• MATERIALS PROVIDED
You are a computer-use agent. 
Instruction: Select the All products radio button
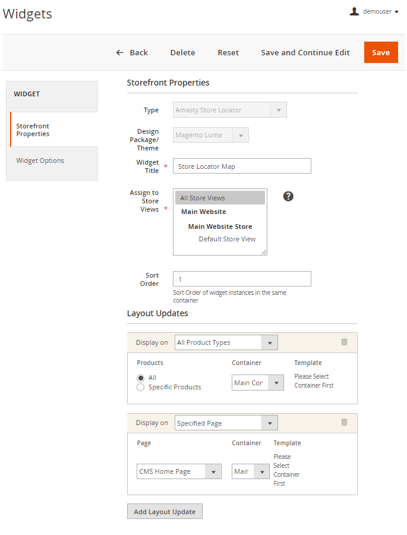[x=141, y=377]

==

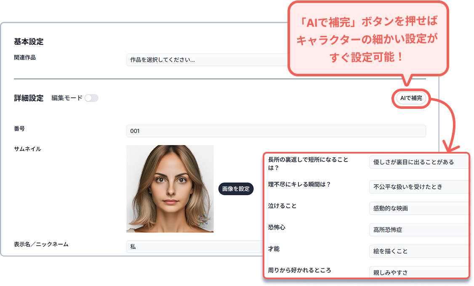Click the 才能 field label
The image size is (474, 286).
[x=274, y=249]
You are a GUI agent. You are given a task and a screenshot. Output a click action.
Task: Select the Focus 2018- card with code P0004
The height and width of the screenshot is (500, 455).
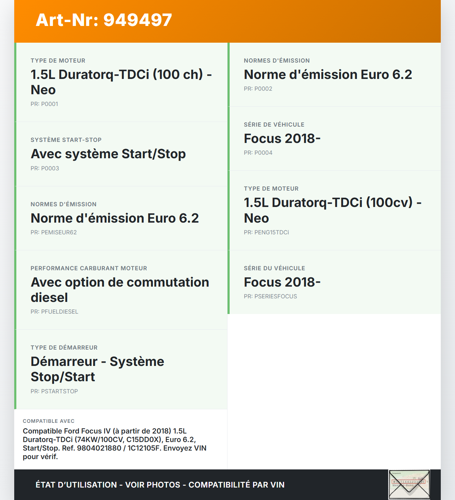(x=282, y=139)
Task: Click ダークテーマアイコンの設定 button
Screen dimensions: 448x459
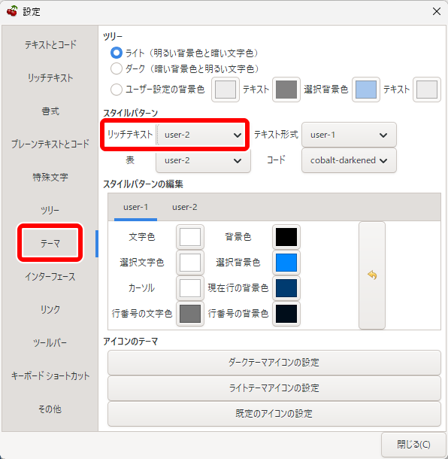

...

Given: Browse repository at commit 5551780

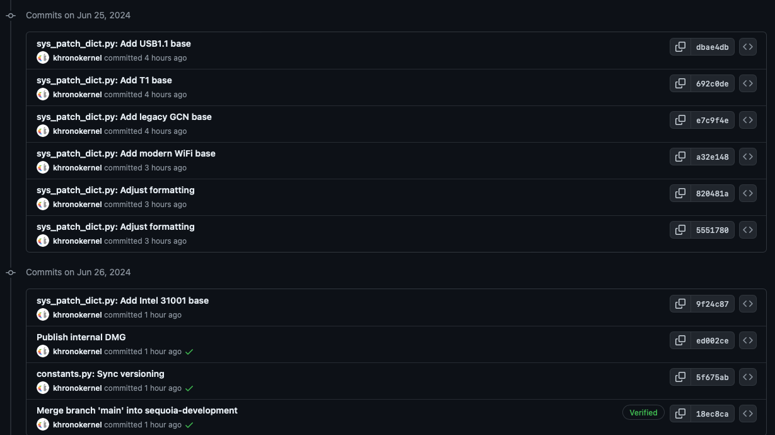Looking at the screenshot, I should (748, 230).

• DESCRIPTION OF THE TASK
Can you copy out, word for word, the lines starting with the one containing "You are a GUI" and going on through the one containing "Screen dimensions: 448x459", leaving the pictures out of your answer?

• ANSWER FOR THE TASK
You are a GUI agent. You are given a task and a screenshot. Output a click action.
Task: Select the Focus 2018- card with code P0004
The height and width of the screenshot is (500, 455).
(x=282, y=139)
Task: Click ダークテーマアイコンの設定 button
Screen dimensions: 448x459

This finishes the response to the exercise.